The young sculptor George Herkimer and his cousin Rosina Elliston pay a visit to Roderick Elliston, Rosina's husband. The couple has been separated for four years. Roderick used to be a brilliant man, now he is a wretched thing, moving and hissing like snake whom he believes to have in his breast. First Roderick's marriage deteriorated, then his social connections, finally he has estranged himself from all companionship.

After learning from his servant that he is being talked about, Roderick's behaviour swung to the other extreme. He craved for notoriety and presented his snake (the symbol of his monstrous egotism) to the faces of passers-by. He also sought brotherhood with similarly affected people, finding his own disease in every breast. He created his own system of describing people's snakes in which each vice had a snake of its own.

Because of his hanging around and showing the ugliest truth of people, Roderick was removed to a mental asylum. There he was communicating with his serpent, loving and loathing him at the same time. He sat the whole day in front of a mirror with his mouth open, waiting to catch a glimpse of the snake and to kill him. He was reported to have succeed and was released home.

The narrator returns to the point when the young sculptor and his companion came to meet the snake-obsessed. The sculptor finds him reading a book on the history of a serpent tribe. Roderick explains that his black servant claims the snake to have come from the fountain. It was once swallowed by Roderick's grandfather and exists since then as a heirloom in their family. Although he claims he does not believe the story, when his wife appears and gives him the medicine which he needs, that is forgetting for a moment himself, there is waving motion through the grass, hissing, and then as if something has plunged into the fountain. Roderick immediately recovers.

The moral of the story is that although the Egotism is the greatest enemy that ever has occupied a man's heart, the heart can be still purified.
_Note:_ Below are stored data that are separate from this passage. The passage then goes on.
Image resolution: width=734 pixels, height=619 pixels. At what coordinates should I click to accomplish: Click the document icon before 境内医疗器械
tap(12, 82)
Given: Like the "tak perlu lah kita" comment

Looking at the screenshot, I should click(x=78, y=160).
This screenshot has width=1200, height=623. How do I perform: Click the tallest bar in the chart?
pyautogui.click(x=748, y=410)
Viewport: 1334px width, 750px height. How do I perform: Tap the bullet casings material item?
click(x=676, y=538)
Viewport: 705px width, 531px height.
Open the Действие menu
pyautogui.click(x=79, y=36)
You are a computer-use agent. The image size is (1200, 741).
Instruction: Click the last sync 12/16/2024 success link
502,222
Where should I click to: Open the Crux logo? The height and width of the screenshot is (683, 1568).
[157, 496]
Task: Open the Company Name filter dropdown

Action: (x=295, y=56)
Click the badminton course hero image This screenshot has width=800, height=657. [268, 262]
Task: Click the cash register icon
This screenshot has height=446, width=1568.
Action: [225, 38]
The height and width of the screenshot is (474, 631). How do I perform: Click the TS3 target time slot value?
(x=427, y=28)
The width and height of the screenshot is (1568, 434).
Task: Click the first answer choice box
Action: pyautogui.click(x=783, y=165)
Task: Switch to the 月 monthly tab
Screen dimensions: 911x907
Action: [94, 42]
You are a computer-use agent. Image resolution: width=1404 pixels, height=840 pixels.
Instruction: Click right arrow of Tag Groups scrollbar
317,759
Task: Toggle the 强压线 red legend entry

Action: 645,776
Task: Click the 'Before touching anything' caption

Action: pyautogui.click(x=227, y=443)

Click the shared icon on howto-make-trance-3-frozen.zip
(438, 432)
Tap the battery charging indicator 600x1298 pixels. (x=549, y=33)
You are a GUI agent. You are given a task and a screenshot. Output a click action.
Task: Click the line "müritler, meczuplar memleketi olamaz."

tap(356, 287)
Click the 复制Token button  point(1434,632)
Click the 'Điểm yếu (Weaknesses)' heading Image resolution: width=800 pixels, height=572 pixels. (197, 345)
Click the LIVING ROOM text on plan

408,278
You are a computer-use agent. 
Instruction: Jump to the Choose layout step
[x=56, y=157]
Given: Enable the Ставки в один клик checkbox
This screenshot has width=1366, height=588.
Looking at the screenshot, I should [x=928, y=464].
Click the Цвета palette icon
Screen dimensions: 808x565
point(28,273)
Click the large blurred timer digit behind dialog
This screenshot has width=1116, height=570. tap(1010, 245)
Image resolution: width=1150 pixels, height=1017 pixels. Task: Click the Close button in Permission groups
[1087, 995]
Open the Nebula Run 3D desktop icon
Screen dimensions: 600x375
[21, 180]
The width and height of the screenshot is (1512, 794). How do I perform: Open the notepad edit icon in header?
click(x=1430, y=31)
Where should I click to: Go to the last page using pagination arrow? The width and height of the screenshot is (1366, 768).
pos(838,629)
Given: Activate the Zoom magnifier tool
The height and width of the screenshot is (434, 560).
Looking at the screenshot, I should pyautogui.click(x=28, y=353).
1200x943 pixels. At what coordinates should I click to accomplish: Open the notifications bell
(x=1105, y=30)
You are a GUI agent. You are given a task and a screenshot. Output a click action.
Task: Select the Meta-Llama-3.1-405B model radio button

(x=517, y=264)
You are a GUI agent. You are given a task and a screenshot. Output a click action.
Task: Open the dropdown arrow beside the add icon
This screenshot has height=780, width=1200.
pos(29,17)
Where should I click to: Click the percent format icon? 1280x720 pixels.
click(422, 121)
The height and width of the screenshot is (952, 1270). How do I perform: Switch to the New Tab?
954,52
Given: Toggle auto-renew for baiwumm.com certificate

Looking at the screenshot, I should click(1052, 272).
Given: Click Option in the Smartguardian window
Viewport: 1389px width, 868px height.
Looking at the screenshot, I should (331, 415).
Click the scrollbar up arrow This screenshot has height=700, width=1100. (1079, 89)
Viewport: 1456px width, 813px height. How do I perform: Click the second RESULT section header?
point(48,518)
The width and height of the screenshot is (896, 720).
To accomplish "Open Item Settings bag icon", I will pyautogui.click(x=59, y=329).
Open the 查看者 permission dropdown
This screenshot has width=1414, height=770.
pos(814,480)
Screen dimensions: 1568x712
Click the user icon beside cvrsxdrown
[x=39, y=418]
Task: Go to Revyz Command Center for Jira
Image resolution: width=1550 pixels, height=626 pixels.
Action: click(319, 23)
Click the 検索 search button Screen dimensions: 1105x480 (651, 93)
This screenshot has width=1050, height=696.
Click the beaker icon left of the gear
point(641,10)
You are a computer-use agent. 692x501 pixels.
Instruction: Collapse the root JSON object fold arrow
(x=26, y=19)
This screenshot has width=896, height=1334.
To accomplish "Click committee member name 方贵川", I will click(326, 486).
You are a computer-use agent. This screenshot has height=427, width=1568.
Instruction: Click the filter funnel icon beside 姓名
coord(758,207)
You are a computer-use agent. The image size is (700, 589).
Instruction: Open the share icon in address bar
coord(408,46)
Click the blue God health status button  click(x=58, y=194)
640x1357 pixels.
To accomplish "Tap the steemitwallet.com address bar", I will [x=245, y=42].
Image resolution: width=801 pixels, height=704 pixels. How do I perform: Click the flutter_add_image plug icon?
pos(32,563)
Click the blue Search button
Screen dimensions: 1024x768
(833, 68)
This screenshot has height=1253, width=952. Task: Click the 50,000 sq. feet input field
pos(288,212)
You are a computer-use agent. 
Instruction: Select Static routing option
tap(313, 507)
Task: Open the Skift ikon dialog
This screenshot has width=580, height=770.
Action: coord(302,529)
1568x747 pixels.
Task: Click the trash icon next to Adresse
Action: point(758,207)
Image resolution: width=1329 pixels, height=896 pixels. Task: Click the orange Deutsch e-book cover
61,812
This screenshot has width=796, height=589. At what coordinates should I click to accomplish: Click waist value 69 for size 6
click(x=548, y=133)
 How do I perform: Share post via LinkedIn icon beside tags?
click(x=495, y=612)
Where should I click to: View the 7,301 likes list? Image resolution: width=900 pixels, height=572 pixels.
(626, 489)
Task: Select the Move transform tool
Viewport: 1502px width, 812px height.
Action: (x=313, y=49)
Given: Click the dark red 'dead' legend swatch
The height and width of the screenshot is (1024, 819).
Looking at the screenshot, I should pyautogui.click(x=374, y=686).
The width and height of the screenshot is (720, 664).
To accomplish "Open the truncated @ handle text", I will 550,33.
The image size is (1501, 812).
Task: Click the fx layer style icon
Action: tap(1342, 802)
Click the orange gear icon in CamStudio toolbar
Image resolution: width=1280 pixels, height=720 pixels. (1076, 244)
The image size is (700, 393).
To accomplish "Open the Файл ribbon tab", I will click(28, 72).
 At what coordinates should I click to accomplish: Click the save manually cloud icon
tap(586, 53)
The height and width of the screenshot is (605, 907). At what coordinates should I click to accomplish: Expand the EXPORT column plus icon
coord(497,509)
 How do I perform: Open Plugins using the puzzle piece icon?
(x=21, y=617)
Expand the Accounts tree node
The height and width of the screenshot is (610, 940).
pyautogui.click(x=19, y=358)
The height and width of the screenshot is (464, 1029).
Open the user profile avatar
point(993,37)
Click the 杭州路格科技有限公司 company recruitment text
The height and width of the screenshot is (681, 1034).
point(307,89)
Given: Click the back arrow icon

Then the serpent is just a dark fantasy and should be thought of as a mere anecdote in our Eternity.

 

Analysis

(from Portable Hawthorne)

- a symbolic plight of a man who cannot forget himself for a moment

- in the end healed by his wife (as Hawthorne himself had been healed by his marriage)

- Hawthorne held egotism, or the pride of oneself, for the unpardonable sin, and thought himself being guilty of it

- according to Hawthorne, the heart (and so the bosom in this story) is by nature a solitude where each man dwells alone with his pride and selfishness

Basics

  • Author

    Hawthorne, Nathaniel. (1804 - 1864).
  • Full Title

    "Egotism; or, the Bosom Serpent".
  • First Published

    In: The United States Magazine and Democratic Review. 1843.
  • Form

    Short story.

Works Cited

Hawthorne, Nathaniel. "Egotism; or, the Bosom Serpent". (1843). In: The Portable Hawthorne. Ed. Malcolm Cowley. New York: The Viking Press, 1974.

Cowley, Malcolm, ed. The Portable Hawthorne. New York: The Viking Press, 1974.